Finally someone says it about Trevor. Loved him for the first hour, then every mission was just a man shouting in a desert.

Dex FerreiraAuthor

The shouting-to-character ratio gets rough by the back half. Still top-3 protagonist for me though, I’ll die on that hill.

M
mildly_feral

hard disagree on the casino update, the heist that shipped with it is one of the best in the entire game and you know it

C
Crimson_Tide99

8.5 is generous for a game that’s basically a launcher for cosmetics now. campaign 9, online 4, average it out and stop being sentimental.

rata_burns

it’s reviewing the whole package though, not just the part you rage-quit

G
git_gud_grandpa

Played the campaign on a fresh save like you said. Holds up shockingly well. The online I genuinely could not figure out, gave up after an hour of nested menus.

_SOURCE MATERIAL:_

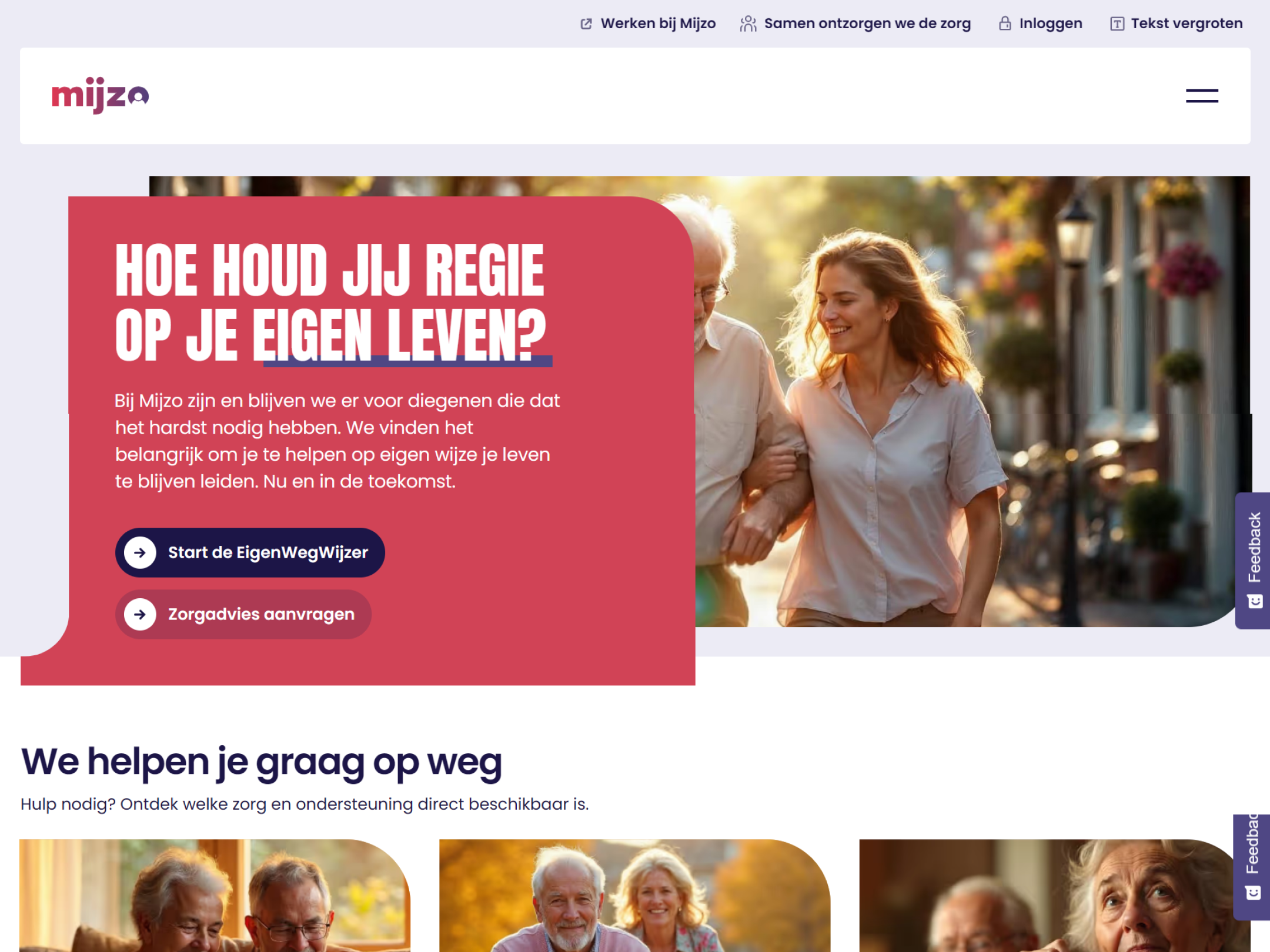This screenshot has height=952, width=1270.
Task: Click the people icon beside Samen ontzorgen
Action: [748, 24]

_CHALLENGE 1:_
Please copy out the comment thread word for word, everything from "it’s reviewing the" down to "of nested menus.".
_CHALLENGE 2:_
Pick up the comment thread about the game review after its last comment and write the next few replies.

_TASK RESULT 1:_
it’s reviewing the whole package though, not just the part you rage-quit

G
git_gud_grandpa

Played the campaign on a fresh save like you said. Holds up shockingly well. The online I genuinely could not figure out, gave up after an hour of nested menus.

_TASK RESULT 2:_
V
velvethammer

“renovated by people optimising a spreadsheet” is the most accurate sentence written about Rockstar this decade. stealing it.

А
АлыйКот

Still the best city in any game, period. Cyberpunk looks sharper but Los Santos feels alive. Came back after RDR2 and the driving felt arcadey again — funny how one game ruins another.

N
noscope_nan

counterpoint: the menus ARE the game now and you’re just mad you don’t like the new game. it evolved. adapt.

E
endboss_energy

my honest take: play it once for the story, never touch online, save yourself 300 hours and a credit card statement.